◆ **Task item**: Your answer must hold only the lines below from the line containing "You are a GUI" through the line containing "The width and", each reproduced exactly.

◆ **Data shown**:
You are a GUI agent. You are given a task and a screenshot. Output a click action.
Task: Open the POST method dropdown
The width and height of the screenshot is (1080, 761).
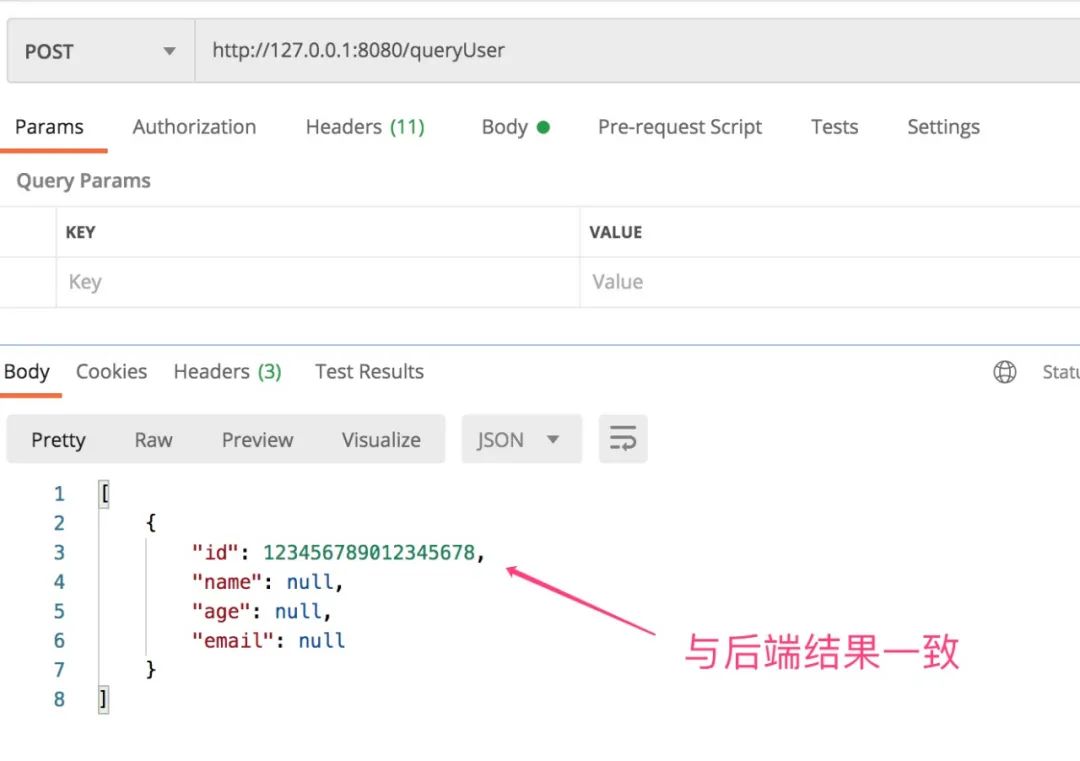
---
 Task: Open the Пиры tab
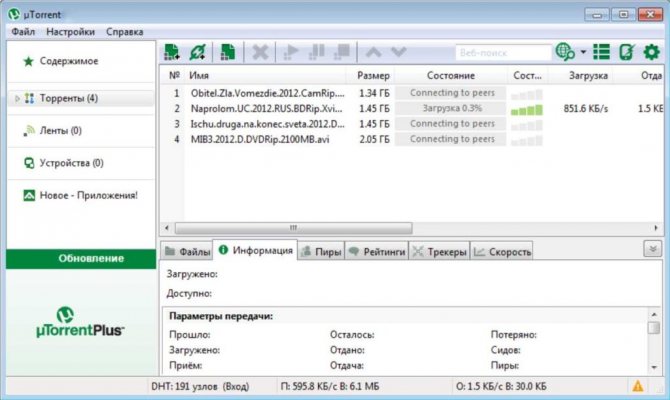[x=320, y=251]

◆ **Solved exercise**:
You are a GUI agent. You are given a task and a screenshot. Output a click action.
Task: Open the POST method dropdown
The width and height of the screenshot is (1080, 761).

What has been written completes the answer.